* **Provided text**
>>>>>
THE nuclear danger is back. With the collapse of the former Soviet Union in 1991, it seemed that never again could there be a nuclear crisis like that over Berlin, or Cuba, or the rolling crises between the Soviet Union and the US throughout 1983.
  
But suddenly there is a prospect that over the course of this year we may see nuclear conflict between North Korea and Western nations, and between India and Pakistan.
  
On North Korea, many experts consider that North Korean scarifying rhetoric should not be taken too seriously. Maybe. I suspect that this is another case, like Iraq, of Western officials and media observers forecasting a country's behaviour on the basis of what we consider rational. This is an analytical flaw that is potentially fatal.
  
Countries and leaders throughout history have repeatedly acted in a manner entirely rational from their perspective, but lunatic from the outsiders' viewpoint. Witness Hitler's suicidal invasion of Russia and declaration of war on the US.
  
In talks with North Korean officials in Pyongyang in the early 1990s, it was clear to me that they lived in a parallel universe with a bare connection to the reality of the outside world. So when they say they could defeat the US in a nuclear war, you had better believe they believe it.
  
The India-Pakistan conflict over Kashmir has in no way lessened. There can be little confidence that India, and certainly not Pakistan, has the experience in nuclear command and control to minimise the chance of going nuclear in a crisis situation.
  
India underestimates Pakistan's capabilities and both sides seem to have low red-line thresholds for using their nuclear weapons. The Indians are not in a mood to listen again to outside urgings for restraint. They did that last year, and consider that Pakistan reneged on its guarantees and has taken advantage of its forbearance. Look for a nuclear confrontation by midyear.
  
As to the spread of nuclear weapons to other countries, Saddam Hussein's utter determination to develop them is recognised in private even by France, Russia and China, although they do not yet seem willing to do what is necessary to stop him.
  
But Hussein is not alone. Iran is trying. And in light of the North Korean threat, the South Korean President has stated the obvious: if North Korea goes nuclear, so will South Korea and Japan (it would take Japan much less than a year). And if Japan, North and South Korea, India and Pakistan, Israel, Iraq and Iran break out, how long before others join them?
<<<<<
* **Dataset excerpt**
>>>>>
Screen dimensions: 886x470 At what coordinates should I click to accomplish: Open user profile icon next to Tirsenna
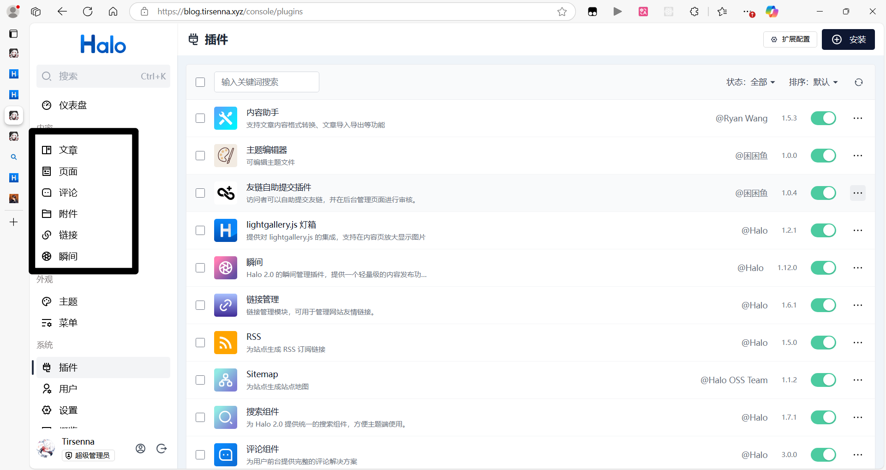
<<<<<
* **Given request 1**
In the text on nuclear danger, what year is given for the collapse of the former Soviet Union?
* **Given request 2**
Rewrite the text on nuclear danger from "On North Korea, many" up to and including "they believe it.", with "Pyongyang" changed to "the North Korean capital".
The lines aren't needed for anything here.

* **Reply 1**
1991

* **Reply 2**
On North Korea, many experts consider that North Korean scarifying rhetoric should not be taken too seriously. Maybe. I suspect that this is another case, like Iraq, of Western officials and media observers forecasting a country's behaviour on the basis of what we consider rational. This is an analytical flaw that is potentially fatal.
  
Countries and leaders throughout history have repeatedly acted in a manner entirely rational from their perspective, but lunatic from the outsiders' viewpoint. Witness Hitler's suicidal invasion of Russia and declaration of war on the US.
  
In talks with North Korean officials in the North Korean capital in the early 1990s, it was clear to me that they lived in a parallel universe with a bare connection to the reality of the outside world. So when they say they could defeat the US in a nuclear war, you had better believe they believe it.